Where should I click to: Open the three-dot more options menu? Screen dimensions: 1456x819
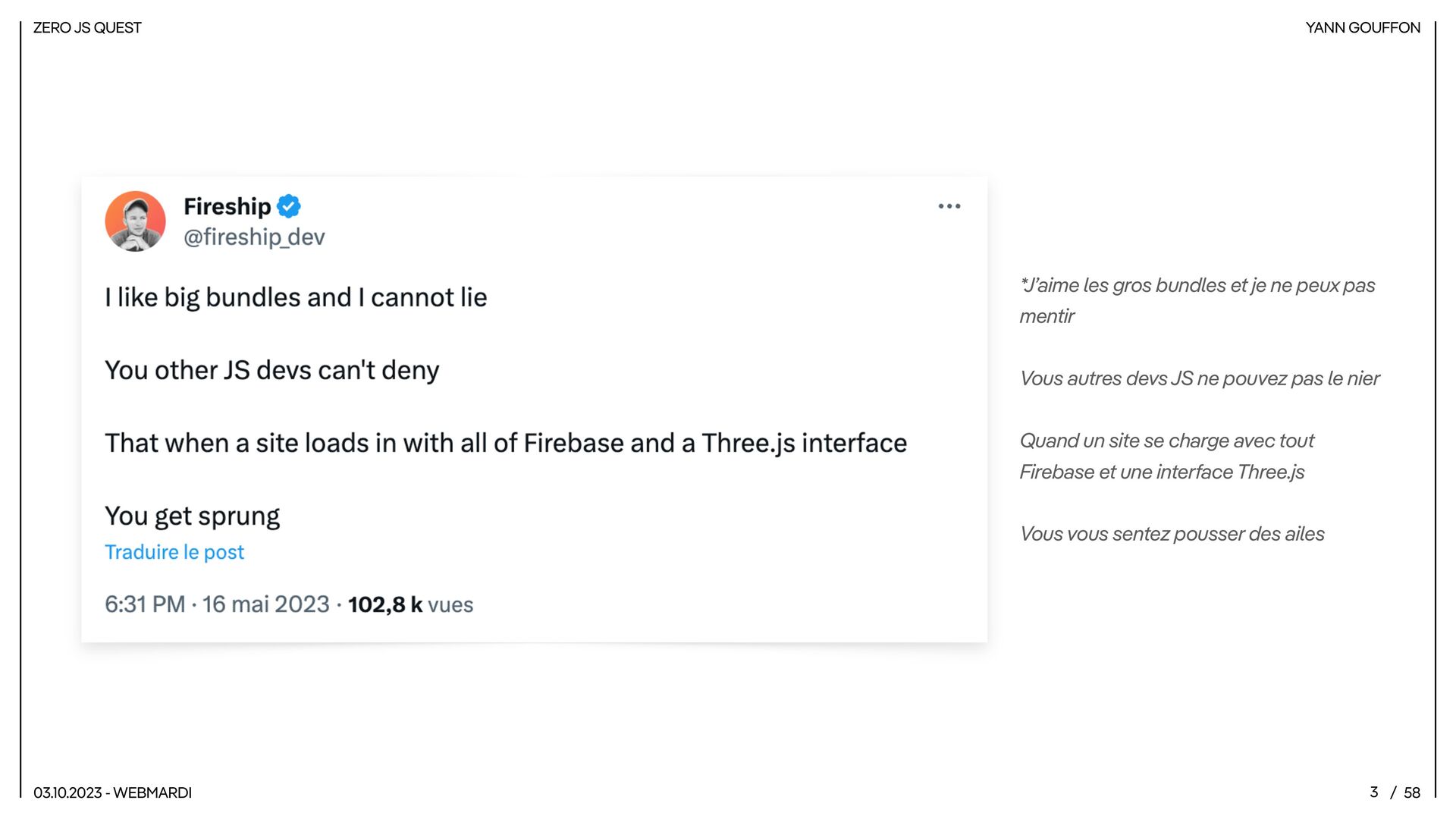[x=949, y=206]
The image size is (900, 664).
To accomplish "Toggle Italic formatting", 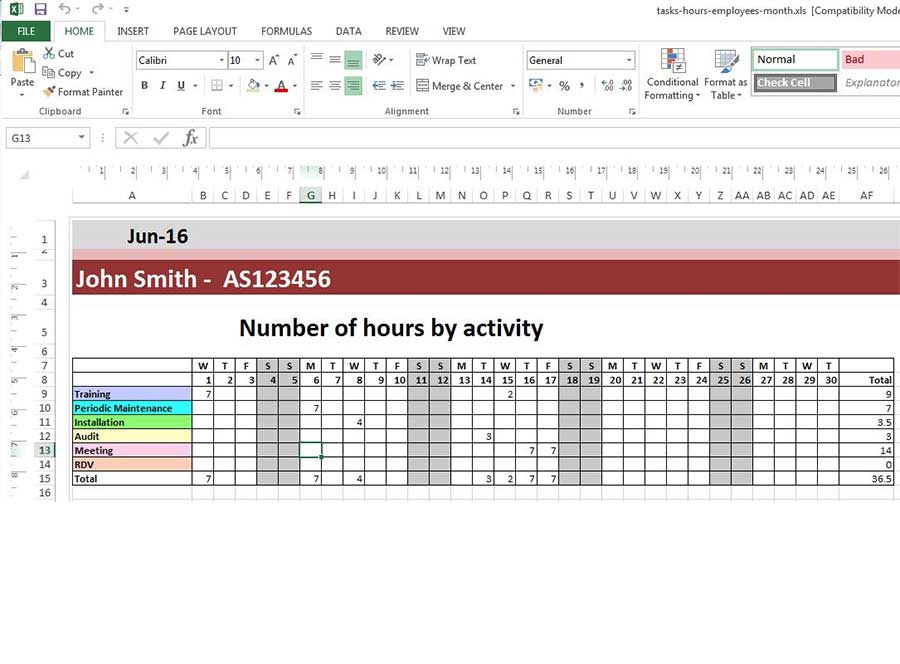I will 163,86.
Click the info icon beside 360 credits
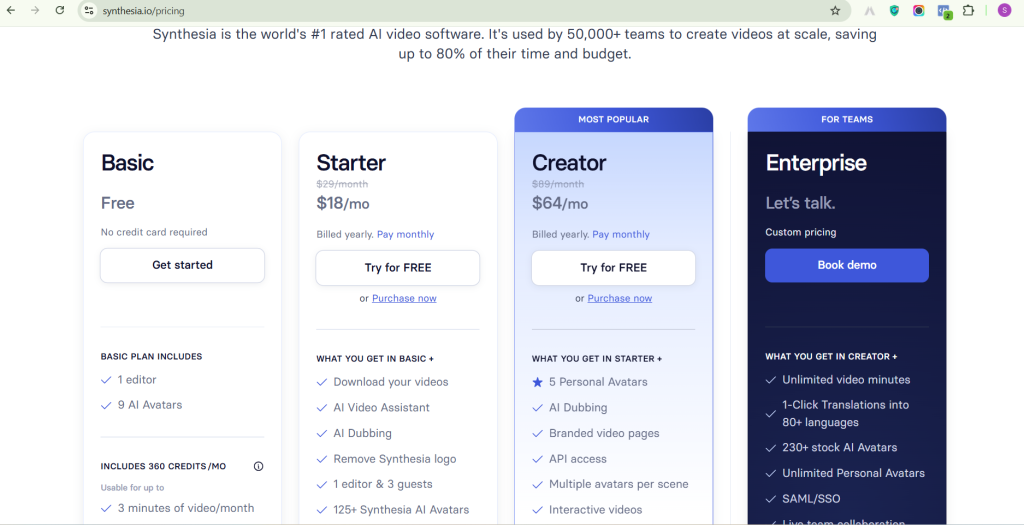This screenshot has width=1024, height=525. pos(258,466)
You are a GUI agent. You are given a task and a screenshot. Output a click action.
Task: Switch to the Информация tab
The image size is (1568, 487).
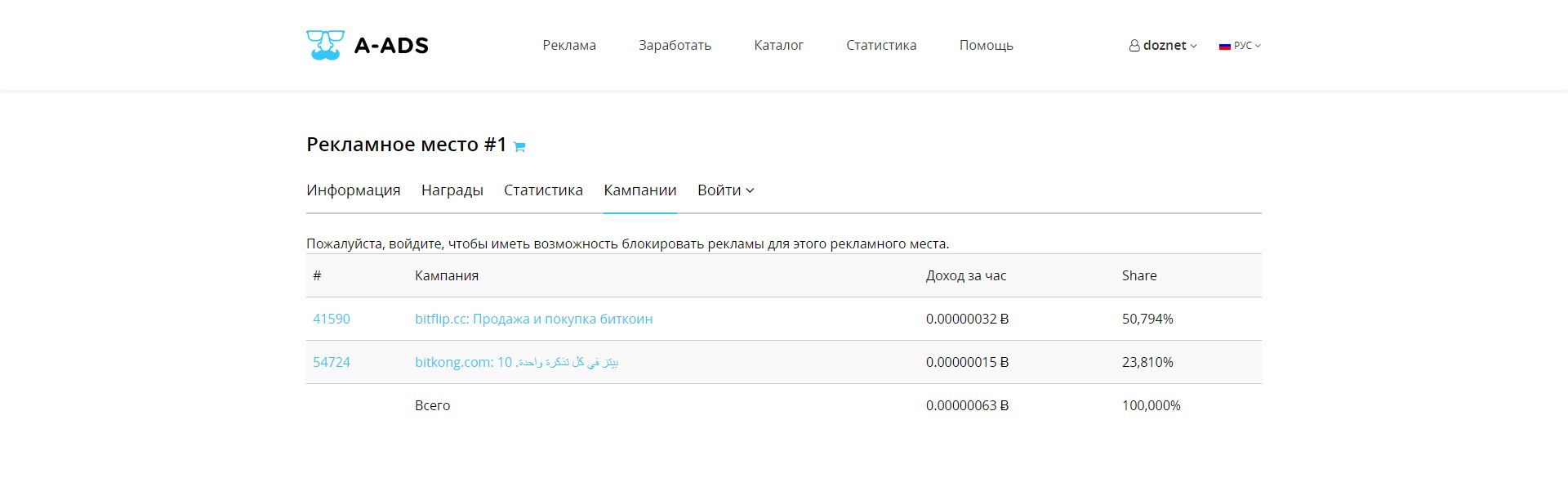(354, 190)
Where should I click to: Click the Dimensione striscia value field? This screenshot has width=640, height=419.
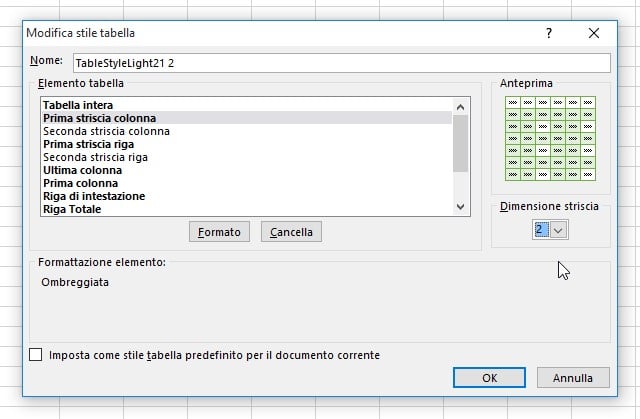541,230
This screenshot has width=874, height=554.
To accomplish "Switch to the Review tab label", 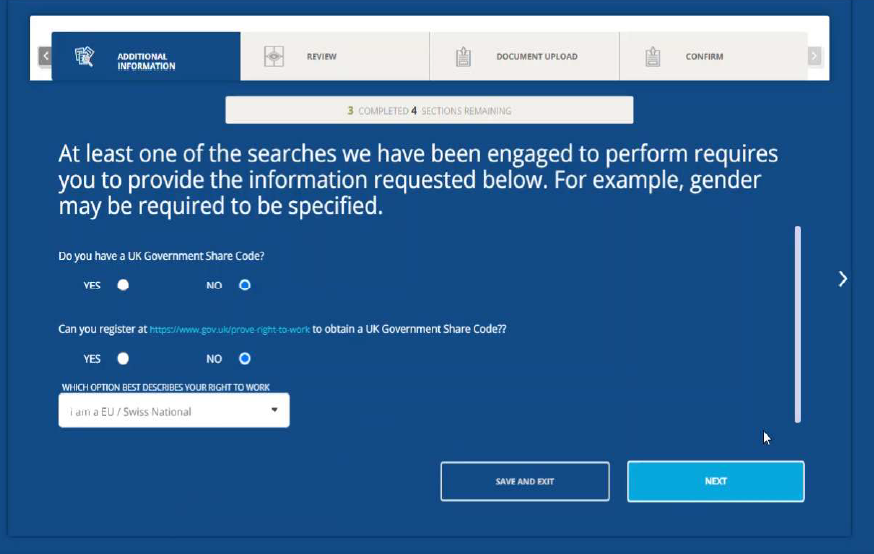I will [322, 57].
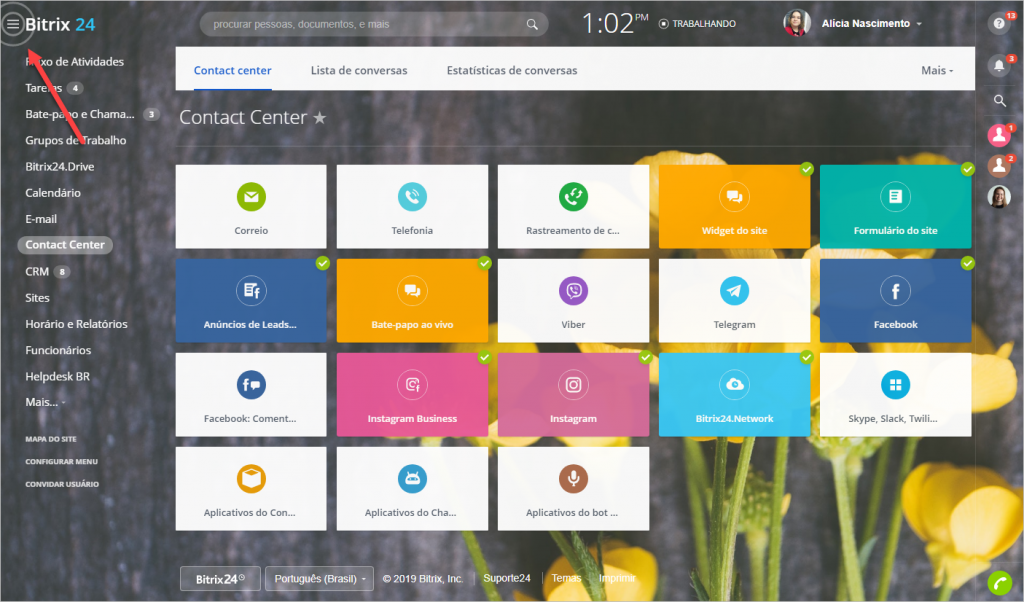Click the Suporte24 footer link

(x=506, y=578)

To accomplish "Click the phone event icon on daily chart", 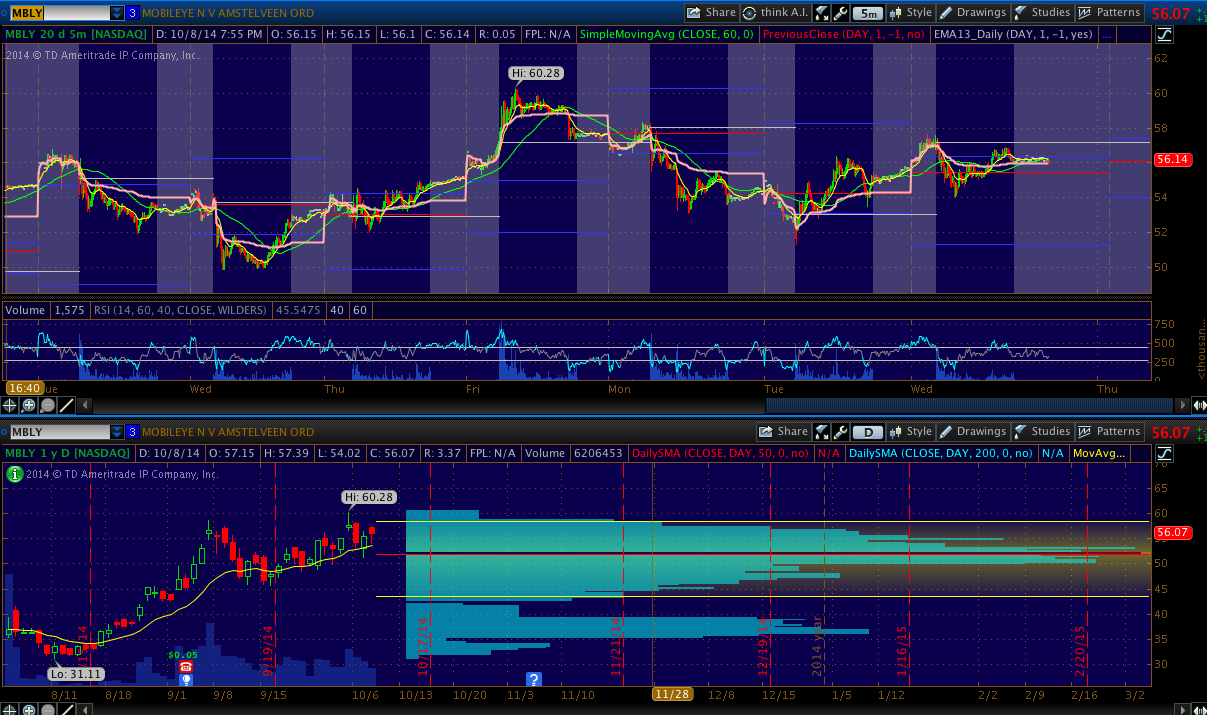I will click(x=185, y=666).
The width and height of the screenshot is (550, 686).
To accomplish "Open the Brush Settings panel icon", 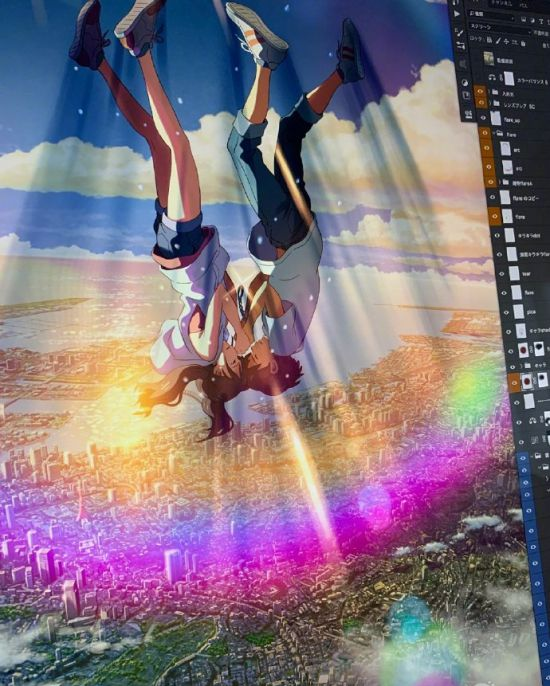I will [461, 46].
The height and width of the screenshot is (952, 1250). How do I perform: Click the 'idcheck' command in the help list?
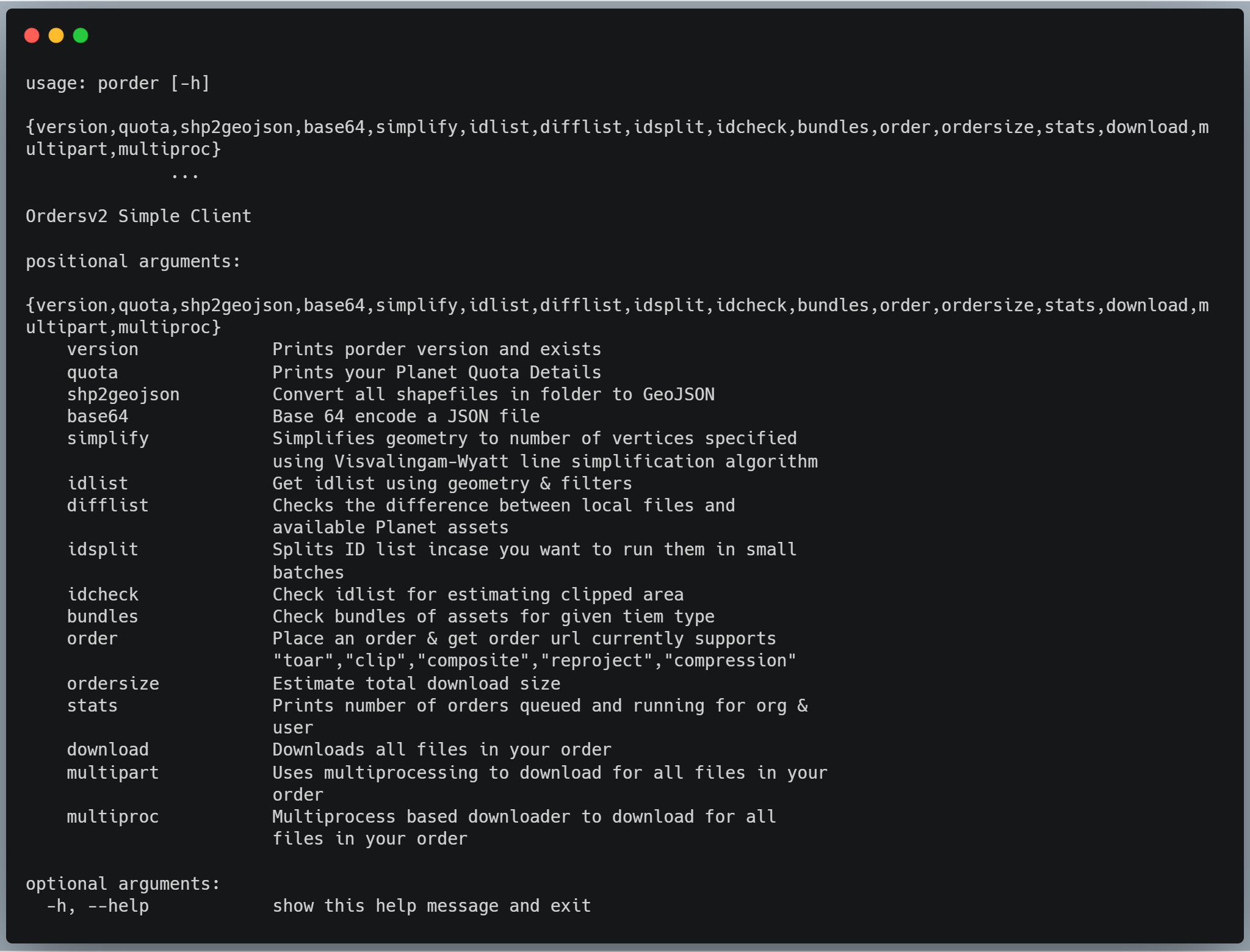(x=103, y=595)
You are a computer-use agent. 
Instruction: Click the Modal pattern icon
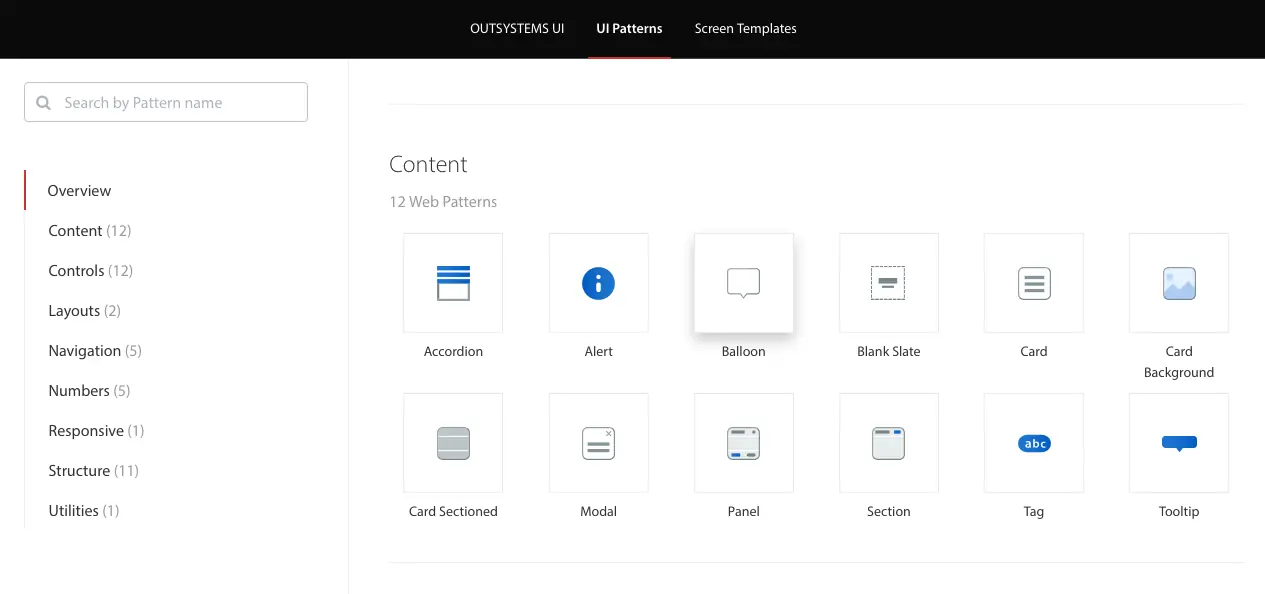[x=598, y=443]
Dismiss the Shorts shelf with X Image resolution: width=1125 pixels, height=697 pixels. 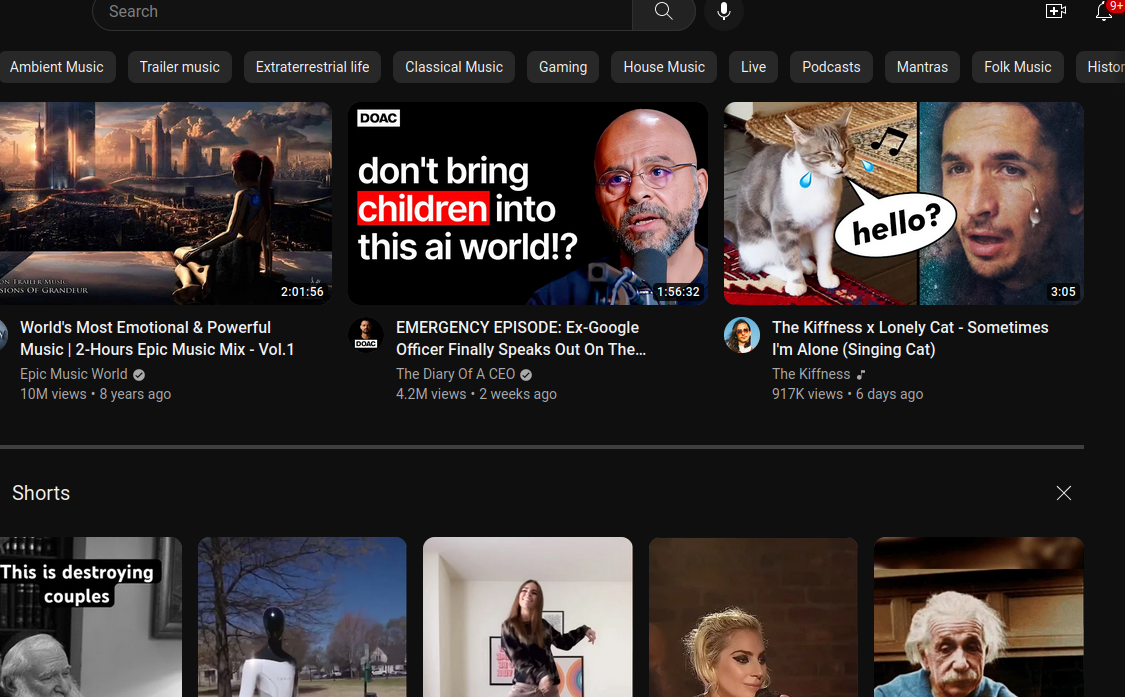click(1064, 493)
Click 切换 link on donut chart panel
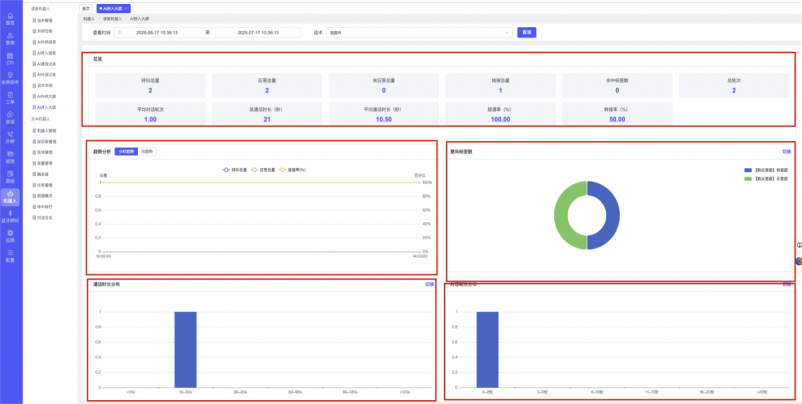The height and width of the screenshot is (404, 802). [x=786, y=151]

## [Problem]
In the records, locate each line holding the string "agent" and copy it.

## [Exercise response]
You are a GUI agent. You are given a task and a screenshot. Output a click action.
You are a computer-use agent. 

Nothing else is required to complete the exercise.